The past 12 months have presented a huge challenge to logistics around the world. Toby reveals that Sea Change has been impacted by production cost increases and general supply chain failures. “However, working hard, and in partnership with our suppliers and customers, we have turned this into a positive and grown the business as a result.” He adds: “Last Christmas we also worked on corporate gifting as wine and sustainability is definitely a good fit for many businesses.”
Looking ahead, Sea Change will be adding to its wine portfolio. A premium range, including NZ Marlborough Sauv Blanc, Provence Rosé and Australian Coonawarra Cabernet Sauvignon, is expected to launch this winter, and with the recent success of the new sparkling and alcohol-free cans, the brand may move into a still wine range of cans soon. “We’re currently working with an innovative -shirt company to create some Sea Change T-Shirts made from seaweed,” adds Toby. “And, crucially, we will continue to build distribution around the UK and internationally. We are really pleased to now have Sea Change available to most UK universities and we want to build on that for the second half of this year.”

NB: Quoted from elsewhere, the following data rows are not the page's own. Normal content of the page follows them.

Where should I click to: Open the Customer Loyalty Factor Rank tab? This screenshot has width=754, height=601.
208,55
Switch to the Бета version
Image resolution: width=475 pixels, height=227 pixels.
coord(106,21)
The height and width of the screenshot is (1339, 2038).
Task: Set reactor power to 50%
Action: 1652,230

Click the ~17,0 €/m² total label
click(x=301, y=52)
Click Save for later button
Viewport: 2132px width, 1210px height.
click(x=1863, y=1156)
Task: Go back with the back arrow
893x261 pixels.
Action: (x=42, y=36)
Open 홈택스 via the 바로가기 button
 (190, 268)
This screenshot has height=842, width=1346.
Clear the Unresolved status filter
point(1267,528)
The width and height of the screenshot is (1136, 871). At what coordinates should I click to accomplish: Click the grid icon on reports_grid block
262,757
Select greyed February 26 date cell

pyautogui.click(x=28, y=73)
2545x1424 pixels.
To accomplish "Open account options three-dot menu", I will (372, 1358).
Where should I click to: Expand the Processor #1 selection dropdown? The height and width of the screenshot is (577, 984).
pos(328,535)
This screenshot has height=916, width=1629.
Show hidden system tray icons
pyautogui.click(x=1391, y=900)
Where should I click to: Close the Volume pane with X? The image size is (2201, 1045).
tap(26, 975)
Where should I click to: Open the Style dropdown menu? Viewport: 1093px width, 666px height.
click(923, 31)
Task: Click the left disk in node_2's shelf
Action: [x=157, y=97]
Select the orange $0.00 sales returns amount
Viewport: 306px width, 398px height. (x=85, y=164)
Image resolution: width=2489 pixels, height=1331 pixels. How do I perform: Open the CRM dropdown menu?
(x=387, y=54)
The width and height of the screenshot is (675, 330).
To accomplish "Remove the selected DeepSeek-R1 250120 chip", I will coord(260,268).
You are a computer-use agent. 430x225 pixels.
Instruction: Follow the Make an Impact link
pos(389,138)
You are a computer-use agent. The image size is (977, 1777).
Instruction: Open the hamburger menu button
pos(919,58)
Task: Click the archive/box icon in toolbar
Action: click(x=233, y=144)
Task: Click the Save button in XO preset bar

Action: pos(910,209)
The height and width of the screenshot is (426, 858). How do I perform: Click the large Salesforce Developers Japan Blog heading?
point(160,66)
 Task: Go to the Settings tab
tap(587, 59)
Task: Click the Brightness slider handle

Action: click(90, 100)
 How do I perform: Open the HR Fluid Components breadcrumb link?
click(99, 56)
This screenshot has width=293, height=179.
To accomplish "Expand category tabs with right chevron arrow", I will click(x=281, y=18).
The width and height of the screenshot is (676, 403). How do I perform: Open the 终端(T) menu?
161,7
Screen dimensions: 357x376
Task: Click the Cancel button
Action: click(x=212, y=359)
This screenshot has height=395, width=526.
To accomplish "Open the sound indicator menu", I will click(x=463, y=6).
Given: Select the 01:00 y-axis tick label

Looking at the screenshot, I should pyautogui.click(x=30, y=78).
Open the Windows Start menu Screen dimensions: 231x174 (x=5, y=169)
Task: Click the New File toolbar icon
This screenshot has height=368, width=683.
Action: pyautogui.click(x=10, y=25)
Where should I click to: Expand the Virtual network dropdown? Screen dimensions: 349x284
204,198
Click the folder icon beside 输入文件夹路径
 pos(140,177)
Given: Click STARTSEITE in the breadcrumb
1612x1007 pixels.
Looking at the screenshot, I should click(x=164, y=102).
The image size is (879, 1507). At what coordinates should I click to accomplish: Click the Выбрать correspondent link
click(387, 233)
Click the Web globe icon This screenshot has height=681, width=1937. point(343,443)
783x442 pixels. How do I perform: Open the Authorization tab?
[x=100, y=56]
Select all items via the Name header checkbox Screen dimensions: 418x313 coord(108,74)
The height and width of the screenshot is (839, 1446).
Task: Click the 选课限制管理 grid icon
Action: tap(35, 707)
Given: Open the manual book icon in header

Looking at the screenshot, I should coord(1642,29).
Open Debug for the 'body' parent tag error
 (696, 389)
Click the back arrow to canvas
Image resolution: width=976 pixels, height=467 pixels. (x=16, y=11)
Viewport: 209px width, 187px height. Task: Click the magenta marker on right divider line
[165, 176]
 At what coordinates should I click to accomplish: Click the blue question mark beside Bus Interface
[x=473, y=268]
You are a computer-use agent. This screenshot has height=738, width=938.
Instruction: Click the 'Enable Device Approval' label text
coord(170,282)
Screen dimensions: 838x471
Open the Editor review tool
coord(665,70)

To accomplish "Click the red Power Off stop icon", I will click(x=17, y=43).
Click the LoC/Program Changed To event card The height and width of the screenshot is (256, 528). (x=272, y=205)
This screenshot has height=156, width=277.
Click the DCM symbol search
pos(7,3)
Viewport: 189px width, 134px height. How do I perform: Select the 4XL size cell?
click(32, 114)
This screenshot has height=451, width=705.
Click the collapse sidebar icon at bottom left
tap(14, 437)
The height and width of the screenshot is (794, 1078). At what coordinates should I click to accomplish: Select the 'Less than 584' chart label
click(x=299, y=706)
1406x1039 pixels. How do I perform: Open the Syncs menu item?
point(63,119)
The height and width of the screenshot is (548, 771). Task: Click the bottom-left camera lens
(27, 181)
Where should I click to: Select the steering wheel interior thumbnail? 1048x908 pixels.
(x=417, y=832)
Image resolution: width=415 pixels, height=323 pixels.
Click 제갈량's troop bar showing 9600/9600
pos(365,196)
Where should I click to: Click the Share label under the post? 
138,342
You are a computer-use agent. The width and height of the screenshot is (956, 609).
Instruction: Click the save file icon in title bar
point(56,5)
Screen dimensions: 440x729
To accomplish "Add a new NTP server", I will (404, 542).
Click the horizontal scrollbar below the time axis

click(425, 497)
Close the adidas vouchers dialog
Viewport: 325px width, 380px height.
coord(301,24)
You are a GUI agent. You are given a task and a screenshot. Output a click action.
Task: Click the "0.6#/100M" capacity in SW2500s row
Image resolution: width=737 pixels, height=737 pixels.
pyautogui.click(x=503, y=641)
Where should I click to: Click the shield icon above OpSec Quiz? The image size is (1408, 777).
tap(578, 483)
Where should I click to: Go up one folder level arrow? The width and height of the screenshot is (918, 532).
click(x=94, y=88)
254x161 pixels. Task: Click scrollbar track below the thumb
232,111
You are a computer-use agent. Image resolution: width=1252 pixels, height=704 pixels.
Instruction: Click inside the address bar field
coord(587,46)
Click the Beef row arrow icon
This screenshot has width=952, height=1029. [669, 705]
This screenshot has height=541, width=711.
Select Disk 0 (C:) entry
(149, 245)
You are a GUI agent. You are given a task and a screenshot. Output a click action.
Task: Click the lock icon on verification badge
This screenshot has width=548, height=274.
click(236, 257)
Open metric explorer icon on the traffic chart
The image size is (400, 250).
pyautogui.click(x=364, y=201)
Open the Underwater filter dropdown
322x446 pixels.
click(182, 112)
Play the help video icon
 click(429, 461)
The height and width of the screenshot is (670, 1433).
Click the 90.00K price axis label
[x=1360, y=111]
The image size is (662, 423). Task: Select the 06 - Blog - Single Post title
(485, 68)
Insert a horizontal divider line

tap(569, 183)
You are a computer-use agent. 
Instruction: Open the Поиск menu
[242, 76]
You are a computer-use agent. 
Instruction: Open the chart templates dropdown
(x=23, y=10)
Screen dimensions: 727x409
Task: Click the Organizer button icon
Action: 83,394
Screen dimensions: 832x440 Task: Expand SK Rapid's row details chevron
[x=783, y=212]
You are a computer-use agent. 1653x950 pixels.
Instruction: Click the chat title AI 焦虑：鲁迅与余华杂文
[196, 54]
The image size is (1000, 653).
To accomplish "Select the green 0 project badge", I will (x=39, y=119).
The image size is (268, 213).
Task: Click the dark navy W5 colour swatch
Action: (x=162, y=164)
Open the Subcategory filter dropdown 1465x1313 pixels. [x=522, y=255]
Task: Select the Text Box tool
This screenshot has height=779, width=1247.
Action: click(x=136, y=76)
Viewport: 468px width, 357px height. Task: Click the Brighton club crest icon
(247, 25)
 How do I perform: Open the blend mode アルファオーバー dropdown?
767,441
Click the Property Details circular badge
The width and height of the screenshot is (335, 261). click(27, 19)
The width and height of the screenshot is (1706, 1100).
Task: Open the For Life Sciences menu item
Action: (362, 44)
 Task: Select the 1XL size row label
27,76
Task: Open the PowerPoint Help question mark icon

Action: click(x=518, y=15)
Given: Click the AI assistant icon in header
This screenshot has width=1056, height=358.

I ask Toby what advice he has for SMEs that are eager to do more to embrace sustainability. He says: “I think a good dose of humbleness is useful when it comes to sustainability as it is very complicated – there’s lots to learn and it’s impossible to be perfect. Transparency is critical as people are starting to see through the marketing and greenwashing and want to work with products that have genuine sustainable credentials and are truly striving to improve the product/service.”
Toby passionately explains that UK households throw away 96.6 billion bits of disposable plastic a year, much of which ends up choking our oceans, rivers and lakes. “Recycling is not the answer,” he says. “Less than 10% of plastic used worldwide is recycled – the majority is incinerated or dumped in landfill. That’s why it is frustrating to hear anyone trying to claim that circular recycling of plastic is the answer as the numbers quite simply don’t add up. We have to change our habits! We think that individuals need to start making real changes to their lifestyle and so do businesses.”